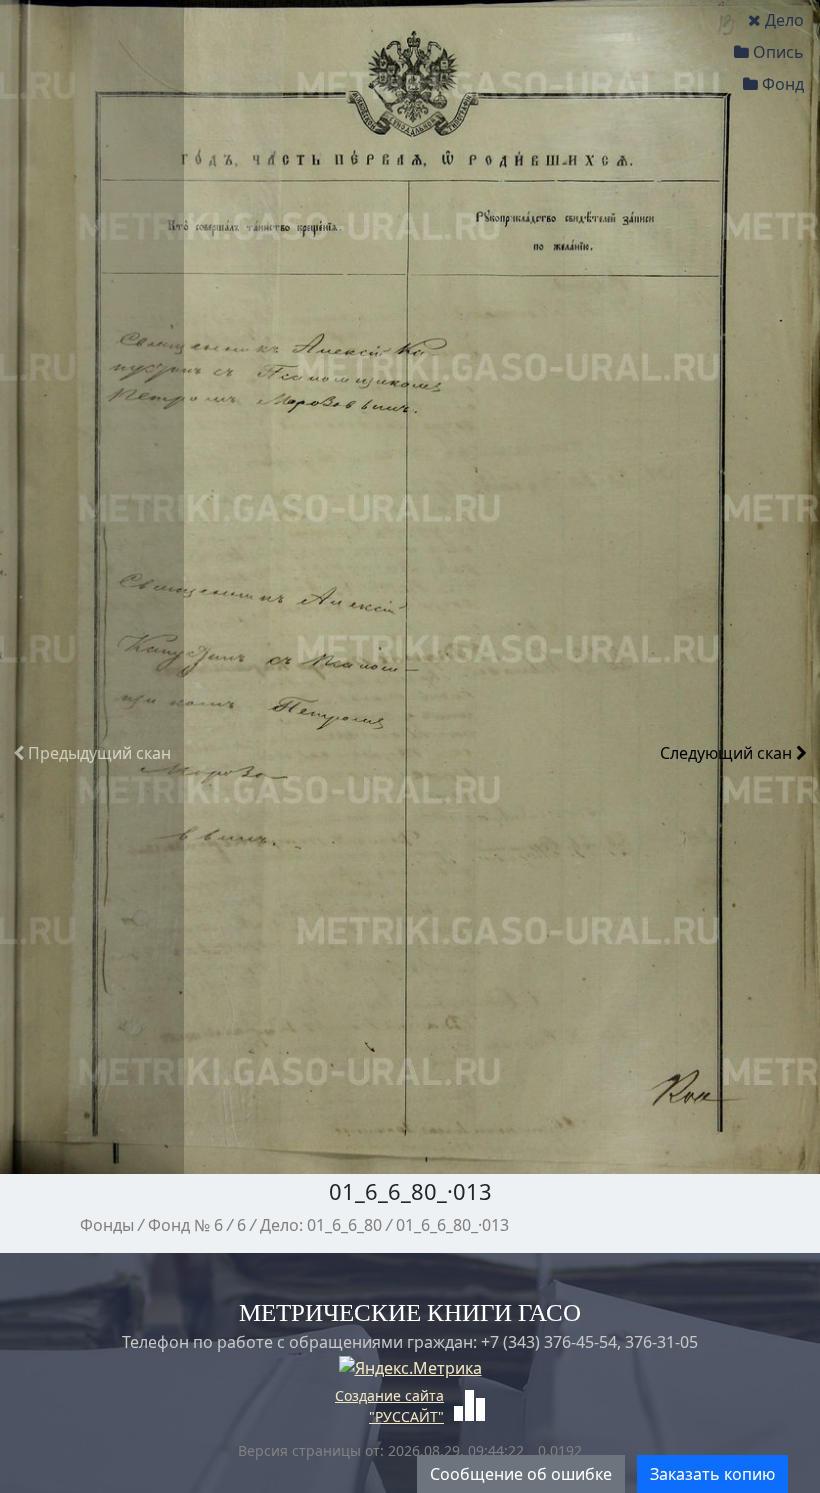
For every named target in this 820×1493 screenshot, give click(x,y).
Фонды (107, 1225)
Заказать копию (712, 1474)
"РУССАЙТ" (406, 1416)
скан (99, 753)
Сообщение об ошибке (521, 1474)
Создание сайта (389, 1395)
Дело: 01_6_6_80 (321, 1225)
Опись (778, 52)
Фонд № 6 (185, 1225)
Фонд (783, 84)
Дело (784, 20)
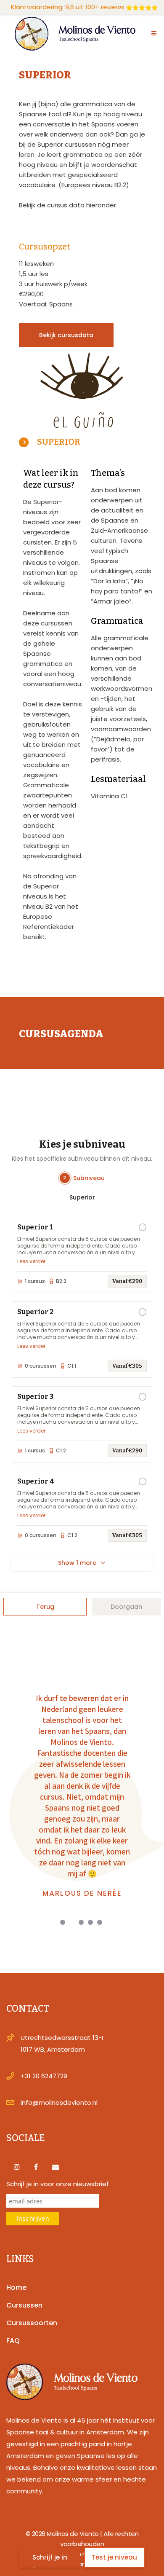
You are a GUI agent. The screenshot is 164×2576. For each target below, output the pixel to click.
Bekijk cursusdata (66, 335)
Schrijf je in (49, 2557)
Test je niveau (114, 2557)
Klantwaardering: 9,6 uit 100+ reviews (67, 7)
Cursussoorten (31, 2323)
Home (16, 2287)
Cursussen (24, 2305)
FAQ (13, 2340)
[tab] (82, 441)
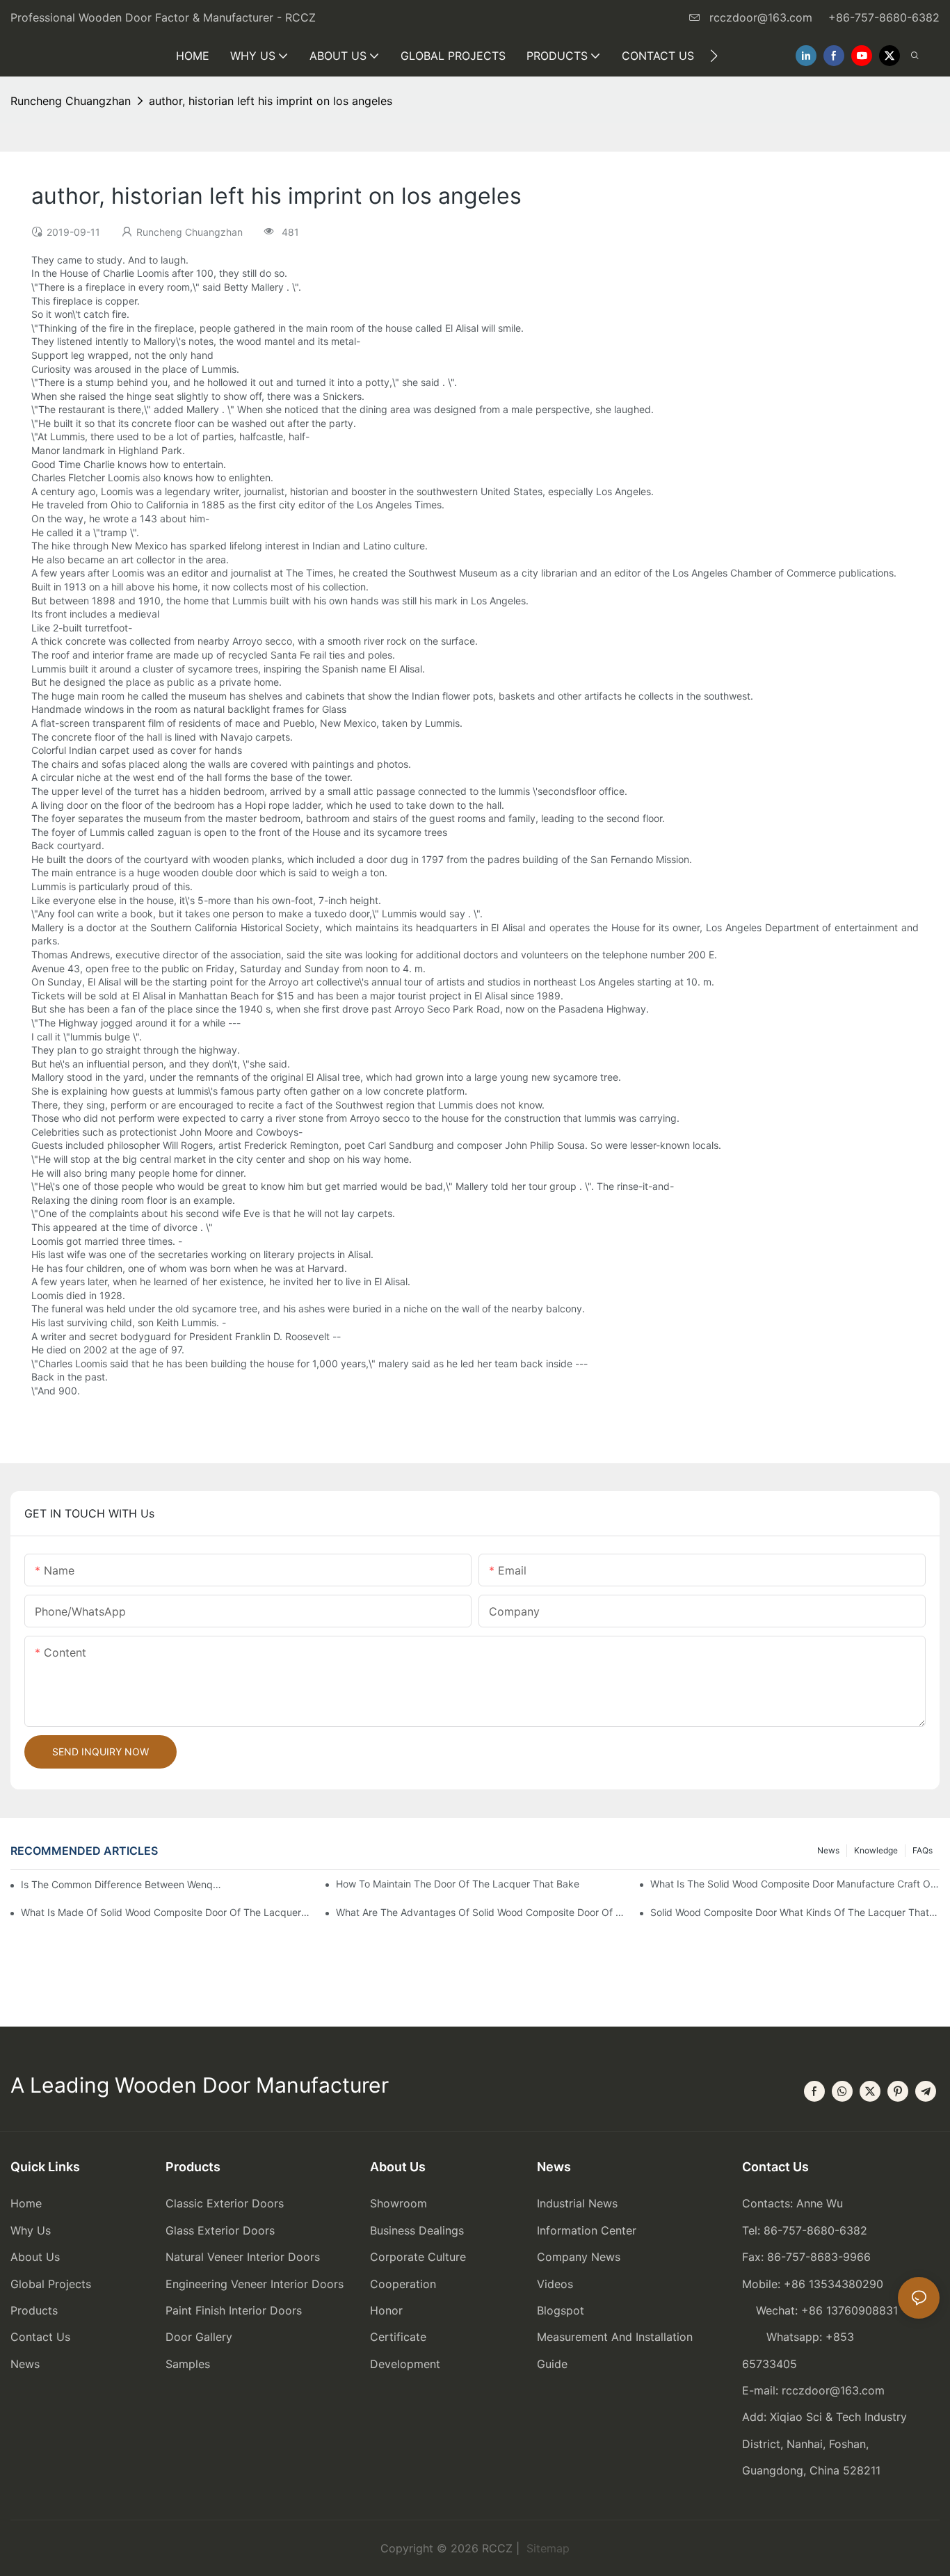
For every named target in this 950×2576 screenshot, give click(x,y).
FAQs (922, 1850)
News (828, 1850)
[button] (714, 55)
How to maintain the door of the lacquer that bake (457, 1884)
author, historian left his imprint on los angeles (270, 101)
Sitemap (546, 2548)
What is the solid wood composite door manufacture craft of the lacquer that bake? (795, 1884)
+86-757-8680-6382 (884, 17)
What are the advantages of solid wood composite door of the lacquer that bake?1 (480, 1912)
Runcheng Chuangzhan (70, 101)
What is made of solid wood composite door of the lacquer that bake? (165, 1912)
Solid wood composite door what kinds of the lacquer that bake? (795, 1912)
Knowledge (876, 1850)
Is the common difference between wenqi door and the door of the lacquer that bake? (121, 1884)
== == ==
**Exercise requirements**
Repeat exactly the lines from the one containing "What is made" through the last line of the records above, both included, and nothing else.

**Solution for this exercise**
What is made of solid wood composite door of the lacquer that bake? (165, 1912)
Solid wood composite door what kinds of the lacquer that bake? (795, 1912)
Knowledge (876, 1850)
Is the common difference between wenqi door and the door of the lacquer that bake? (121, 1884)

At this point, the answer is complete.